The Legislature fashioned this scheme because federal constitutional challenges to state laws ordinarily are brought against state officers who are in charge of enforcing. By prohibiting state officers from enforcing the Act directly and relying instead on citizen bounty hunters, the Legislature sought to make it more complicated for federal courts to enjoin the Act on a statewide basis.

Today, the Court finally tells the Nation that it declined to act because, in short, the State’s gambit worked. The structure of the State’s scheme, the Court reasons, raises “complex and novel antecedent procedural questions” that counsel against granting the application, ante, at 1, just as the State intended. This is untenable. It cannot be the case that a State can evade federal judicial scrutiny by outsourcing the enforcement of unconstitutional laws to its citizenry.

For her part, Kagan expanded her anathemas to include the Court’s continuing abuse of its “shadow docket,” of which this order is the apotheosis.

Today’s ruling illustrates just how far the Court’s “shadow-docket” decisions may depart from the usual principles of appellate process. That ruling, as everyone must agree, is of great consequence. Yet the majority has acted without any guidance from the Court of Appeals—which is right now considering the same issues. It has reviewed only the most cursory party submissions, and then only hastily. And it barely bothers to explain its conclusion—that a challenge to an obviously unconstitutional abortion regulation backed by a wholly unprecedented enforcement scheme is unlikely to prevail. In all these ways, the majority’s decision is emblematic of too much of this Court’s shadow-docket decision-making—which every day becomes more unreasoned, inconsistent, and impossible to defend.
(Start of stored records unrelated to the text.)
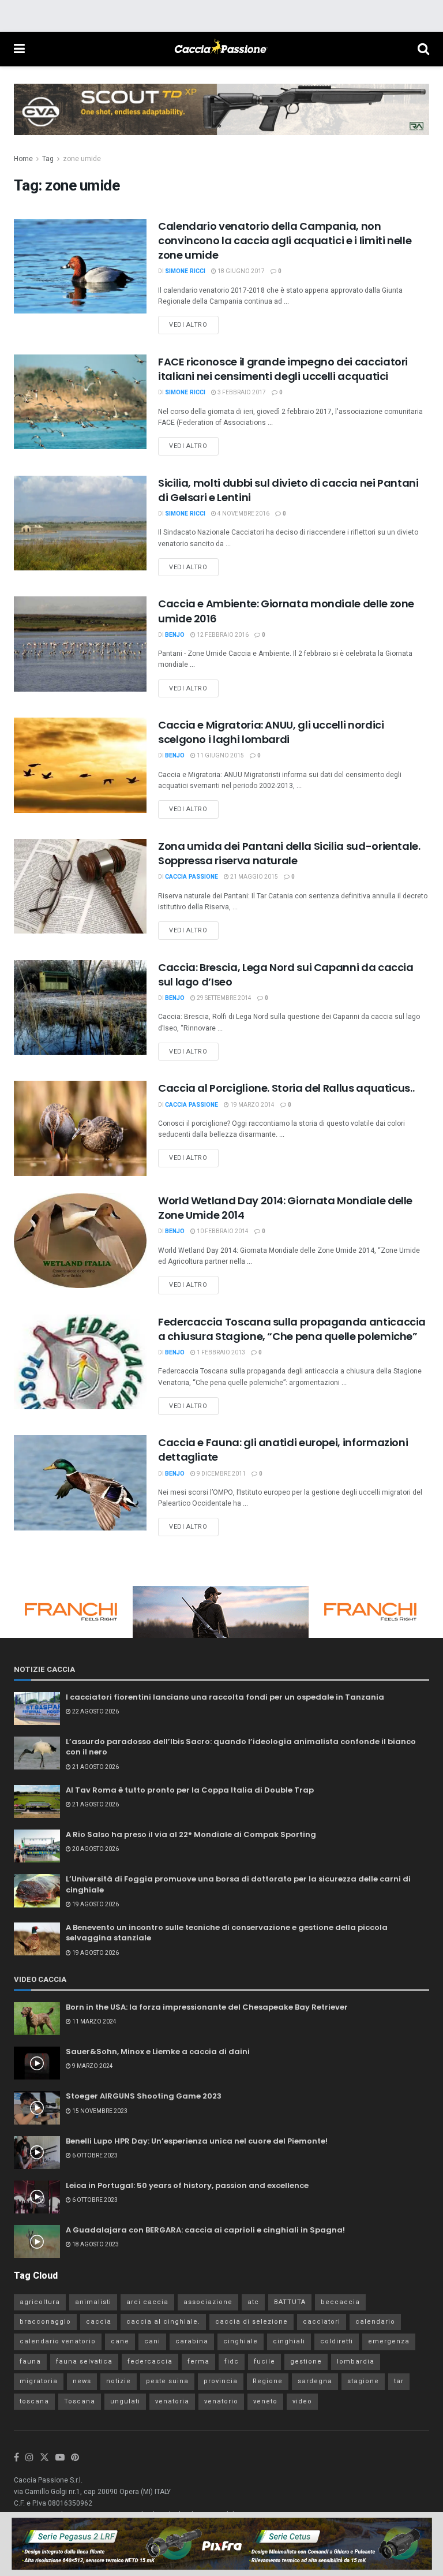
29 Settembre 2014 (223, 998)
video (302, 2401)
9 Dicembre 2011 (221, 1474)
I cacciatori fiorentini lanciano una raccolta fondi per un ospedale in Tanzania (225, 1697)
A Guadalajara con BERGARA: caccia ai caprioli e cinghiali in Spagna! (205, 2229)
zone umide (82, 159)
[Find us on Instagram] (29, 2458)
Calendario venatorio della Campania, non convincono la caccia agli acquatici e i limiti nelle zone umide (284, 240)
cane (120, 2341)
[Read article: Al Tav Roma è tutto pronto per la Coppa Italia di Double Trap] (37, 1801)
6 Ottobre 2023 (94, 2156)
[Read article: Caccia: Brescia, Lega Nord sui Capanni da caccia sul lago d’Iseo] (80, 1007)
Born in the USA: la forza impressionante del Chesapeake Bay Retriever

(It is notable that Chief Justice John Roberts joined the minority in dissent. This further reinforces my belief that the only issues on which Roberts is reliably implacable are restricting the franchise and enhancing the corporate power of the oligarchy. That’s why Citizens United is his defining decision. For Roberts, that was a two-fer.)

Expand the Court. Do it tomorrow. Jesus Christ, a 5-4 majority just ruled that a cheap legal three-card monte game at the heart of a law was too clever for the Constitution to address. This whole decision reeks of the same kind of corruption that afflicted the 1919 World Series.